Rahmi Çağan, jailed on terrorism charges, wrote about his dream in a letter to his spouse. Çağan wrote that in his dream, he was released from prison and found a job in a factory.
Nonetheless, the disciplinary committee of the prison administration found these statements “inconvenient” and censored the parts with regards to the dream.
Every letter sent in and out of the prisons in Turkey is controlled by a committee and can be censored partly or as a whole if it is seen as “inappropriate.” Çağan’s letter was also censored partially and sent out to his spouse in that form.
The prison committee justified its decision on the grounds that “different methods such as dreams are used for organizational communication purposes within the crime group of the applicant.”
Çağan applied to the Constitutional Court, the highest court for individual appeals, after a lengthy legal struggle in the lower courts.
In its opinion submitted to the Constitutional Court, the Justice Ministry argued that "the interference with the applicant's freedom of communication is necessary for a democratic society and in accordance with the principle of proportionality."
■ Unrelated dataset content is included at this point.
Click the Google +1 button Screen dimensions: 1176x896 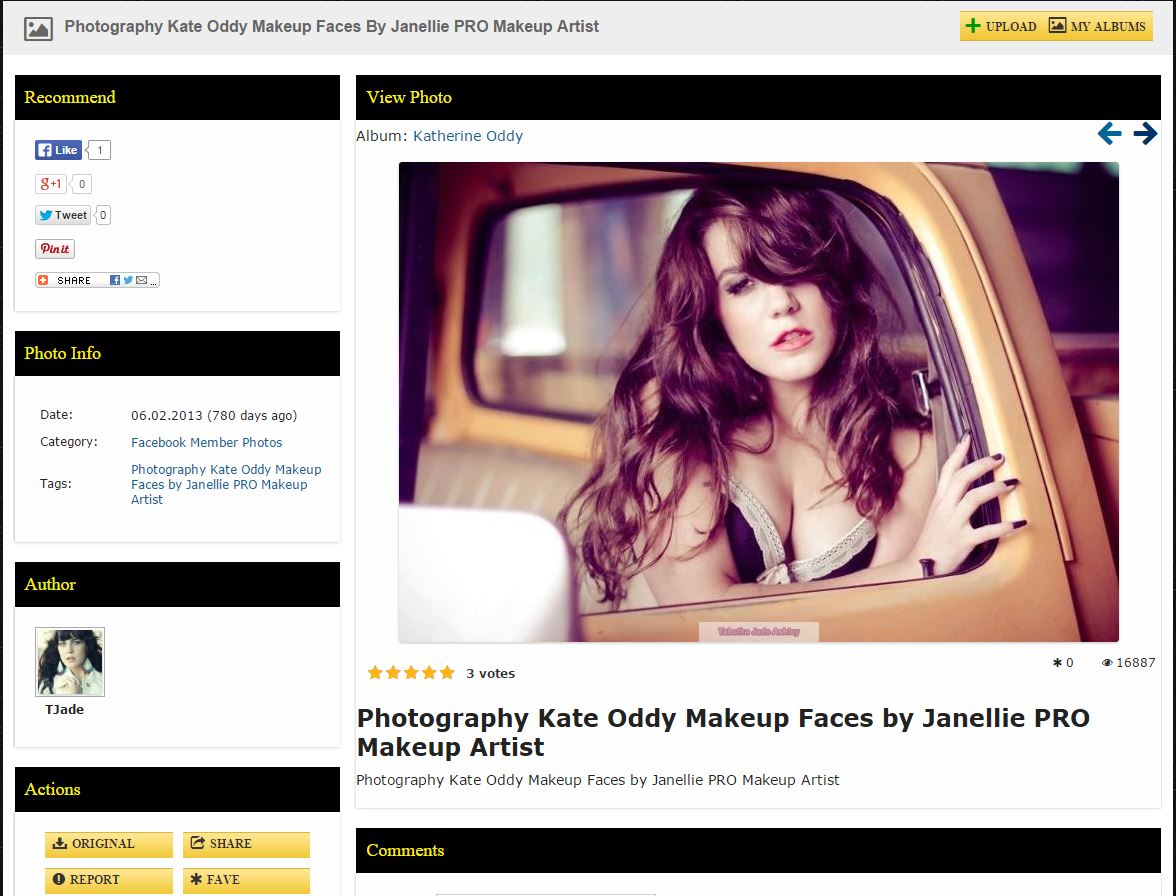(50, 184)
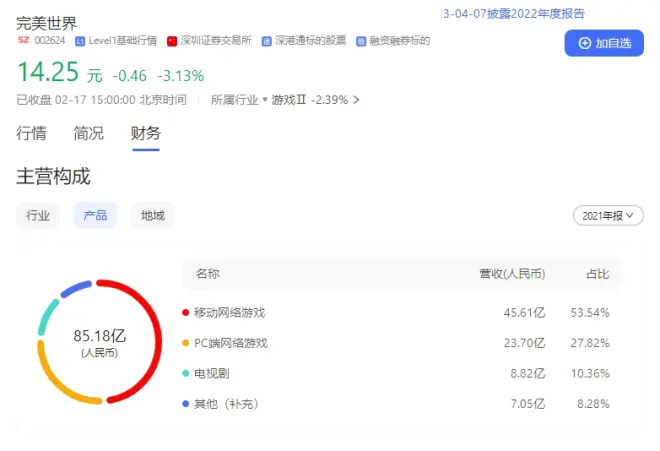Open the 2021年报 period dropdown

[x=608, y=216]
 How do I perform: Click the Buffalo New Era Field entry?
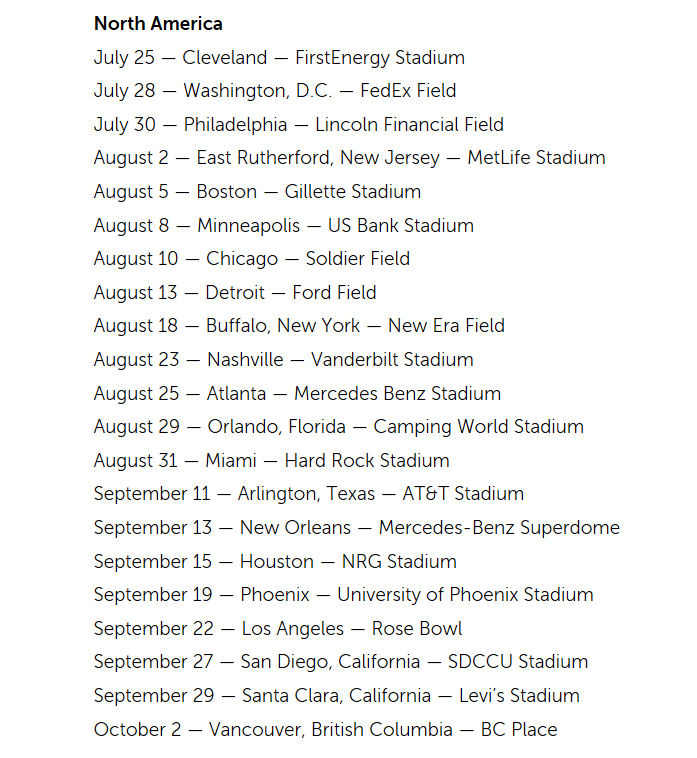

The Constitutional Court however ruled that the prison administration’s decision was against the freedom of communication, which is protected by the Article 22 of the Constitution. In order to eliminate the consequences of the violation, the top court ruled that a copy of the decision be sent to the court for a retrial and ordered the state to pay the applicant 3,000 Turkish Liras in compensation for non-pecuniary damages.